> **Exercise**
In full and unaltered, output the records below.

> **Information given**

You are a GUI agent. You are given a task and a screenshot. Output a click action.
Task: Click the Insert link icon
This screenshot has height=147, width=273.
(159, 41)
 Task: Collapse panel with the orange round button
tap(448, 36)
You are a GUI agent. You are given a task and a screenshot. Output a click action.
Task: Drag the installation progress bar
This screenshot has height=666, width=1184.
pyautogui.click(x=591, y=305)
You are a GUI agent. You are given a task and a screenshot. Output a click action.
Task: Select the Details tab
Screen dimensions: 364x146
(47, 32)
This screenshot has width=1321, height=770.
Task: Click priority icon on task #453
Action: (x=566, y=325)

> **Answer to this exercise**
You are a GUI agent. You are given a task and a screenshot. Output a click action.
Task: Click the Insert link icon
This screenshot has height=147, width=273.
(159, 41)
 Task: Collapse panel with the orange round button
tap(448, 36)
You are a GUI agent. You are given a task and a screenshot. Output a click action.
Task: Drag the installation progress bar
This screenshot has height=666, width=1184.
pyautogui.click(x=591, y=305)
You are a GUI agent. You are given a task and a screenshot. Output a click action.
Task: Select the Details tab
Screen dimensions: 364x146
(47, 32)
This screenshot has width=1321, height=770.
Task: Click priority icon on task #453
Action: (x=566, y=325)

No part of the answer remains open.